MUN gathering produces thought provoking debates
On Friday 21 March, schools from all around Europe began to descend upon us for the ninth Haileybury Model United Nations. After a busy night of last-minute organising for some, and relaxation before the main event for others, it was time for bed. On Saturday, opening speeches and committee loomed.
Early on Saturday morning the remaining schools which had not arrived the previous night joined with the rest, to greet old friends and new, to start the strange, but very necessary period of lobbying. Lobbying is, effectively, a chance for people to go round and meet the rest of their committee, advertise their resolution and win support. Towards the end it, as always, became a gigantic free-for-all searching for the elusive final signature that means your set of proposals can be debated.
At 10am all delegates came together in Big School for the opening ceremony of the General Assembly. The Secretary General, Beth Bowen, who is also head of school, made her opening speech, drawing on vast experience of all matters MUN. Miss Cranch, the Director of MUN, then made her welcoming speech, outlining the rules of the conference, highlighting that it was down to the students, more than the teachers and advisors, to make sure than MUN ran smoothly.

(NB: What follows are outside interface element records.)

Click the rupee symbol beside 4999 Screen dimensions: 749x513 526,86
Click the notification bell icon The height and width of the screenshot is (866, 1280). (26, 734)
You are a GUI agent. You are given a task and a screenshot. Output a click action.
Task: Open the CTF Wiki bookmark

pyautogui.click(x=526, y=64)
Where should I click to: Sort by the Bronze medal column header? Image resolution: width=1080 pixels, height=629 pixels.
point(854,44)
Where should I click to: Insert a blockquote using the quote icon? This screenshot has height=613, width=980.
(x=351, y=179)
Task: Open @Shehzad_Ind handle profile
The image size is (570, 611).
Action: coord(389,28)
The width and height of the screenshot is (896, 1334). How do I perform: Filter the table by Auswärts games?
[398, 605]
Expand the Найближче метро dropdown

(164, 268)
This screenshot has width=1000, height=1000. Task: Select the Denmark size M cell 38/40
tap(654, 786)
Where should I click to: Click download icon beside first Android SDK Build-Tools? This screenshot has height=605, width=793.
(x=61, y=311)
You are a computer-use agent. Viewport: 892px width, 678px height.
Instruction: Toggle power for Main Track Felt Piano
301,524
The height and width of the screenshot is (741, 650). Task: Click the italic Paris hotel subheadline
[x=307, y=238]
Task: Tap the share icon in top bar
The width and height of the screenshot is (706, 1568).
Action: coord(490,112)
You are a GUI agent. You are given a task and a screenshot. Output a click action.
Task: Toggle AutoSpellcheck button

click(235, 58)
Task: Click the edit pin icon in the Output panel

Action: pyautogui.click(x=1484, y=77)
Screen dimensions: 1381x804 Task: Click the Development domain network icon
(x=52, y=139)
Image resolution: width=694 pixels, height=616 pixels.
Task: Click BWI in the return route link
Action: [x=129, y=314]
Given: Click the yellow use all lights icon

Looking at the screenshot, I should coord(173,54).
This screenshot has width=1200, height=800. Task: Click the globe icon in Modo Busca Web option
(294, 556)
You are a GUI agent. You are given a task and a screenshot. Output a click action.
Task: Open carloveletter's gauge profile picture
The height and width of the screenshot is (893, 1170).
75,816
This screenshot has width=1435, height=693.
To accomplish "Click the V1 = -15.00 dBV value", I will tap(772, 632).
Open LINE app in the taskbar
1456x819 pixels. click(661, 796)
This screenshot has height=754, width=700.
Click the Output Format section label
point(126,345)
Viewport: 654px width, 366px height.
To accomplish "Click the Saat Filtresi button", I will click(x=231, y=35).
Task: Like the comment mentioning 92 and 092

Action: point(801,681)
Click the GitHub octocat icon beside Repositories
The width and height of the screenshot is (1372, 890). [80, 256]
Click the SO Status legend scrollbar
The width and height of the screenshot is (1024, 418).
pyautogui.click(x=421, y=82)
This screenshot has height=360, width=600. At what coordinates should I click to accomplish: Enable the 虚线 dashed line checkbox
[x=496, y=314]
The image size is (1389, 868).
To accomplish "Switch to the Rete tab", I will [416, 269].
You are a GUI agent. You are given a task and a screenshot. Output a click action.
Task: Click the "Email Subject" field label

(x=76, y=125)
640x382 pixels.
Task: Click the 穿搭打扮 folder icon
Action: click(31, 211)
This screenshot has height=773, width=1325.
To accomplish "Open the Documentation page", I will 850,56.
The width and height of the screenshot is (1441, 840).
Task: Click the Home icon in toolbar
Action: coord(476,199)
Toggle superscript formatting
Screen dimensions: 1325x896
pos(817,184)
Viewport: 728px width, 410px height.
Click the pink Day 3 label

President of GA, Alex Erasmus (Batten), then opened the 9th Annual Haileybury MUN.
In the afternoon all delegates went back to committee, debating topics as wide ranging as the problems of Zimbabwe to the rights of the disabled. Debate was long and hard, but some good and definitive proposals were reached on each of the topics, ready to be debated in GA the next day.
Sunday kicked off with a chapel service with Bruce Kent as a guest speaker. All people in attendance found his views both thought provoking and detailed, and so came out of chapel service more awake, and enlightened for it!
From late Sunday morning and through the afternoon, we debated all the topics from the previous day. A number of resolutions were passed, and debate was as constructive as many of us have ever seen at an MUN conference. Roll on 2004!